** start of Selected excerpt **

The Girl on the Train

8th to 17th September 2022

Paula Hawkins, Rachel Wagstaff and Duncan Abel | Sutton Arts Theatre | Directed by Dexter Whitehead

Readers of Paula Hawkins’ hit 2015 novel ‘The Girl on the Train’ could be forgiven for wondering how on earth it could be adapted for the stage. The success of the follow-up 2016 film proved that there is a huge public appetite for the story but staging a thriller in a local theatre is no mean feat. Thankfully, the latest offering from Sutton Arts Theatre rises to the challenge to deliver an evening of thrills, shocks and genuine psychological intensity.

Adapted by Rachel Wagstaff and Duncan Abel and directed by Dexter Whitehead, this gripping new play promises to keep you guessing and does precisely that. Having not read the book or seen the film, I was new to the story and can now understand what made it such a hit with readers and film fans alike.

** end of Selected excerpt **

▶ [Task list]:
A. According to the review, in what year was Paula Hawkins' novel "The Girl on the Train" published?
B. Retype everything in the review from "Paula Hawkins, Rachel" down to "genuine psychological intensity.".
Rely only on the review itself to respond.

** start of Data **

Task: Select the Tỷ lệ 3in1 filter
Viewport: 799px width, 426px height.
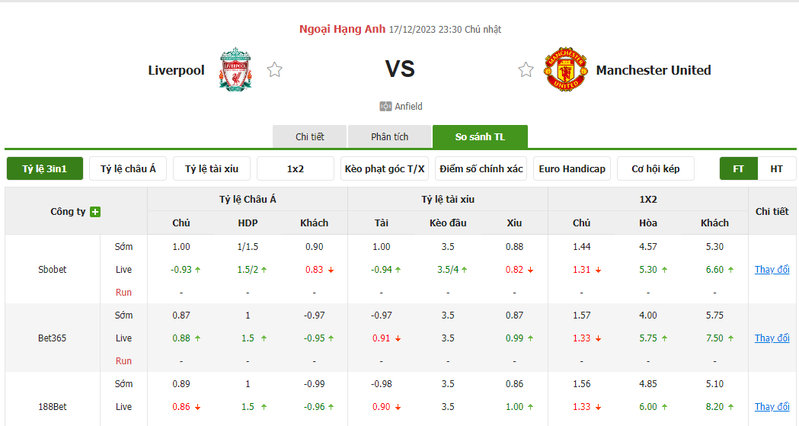Action: [45, 169]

** end of Data **

▶ [Responses to the exercise]:
A. 2015

B.
Paula Hawkins, Rachel Wagstaff and Duncan Abel | Sutton Arts Theatre | Directed by Dexter Whitehead

Readers of Paula Hawkins’ hit 2015 novel ‘The Girl on the Train’ could be forgiven for wondering how on earth it could be adapted for the stage. The success of the follow-up 2016 film proved that there is a huge public appetite for the story but staging a thriller in a local theatre is no mean feat. Thankfully, the latest offering from Sutton Arts Theatre rises to the challenge to deliver an evening of thrills, shocks and genuine psychological intensity.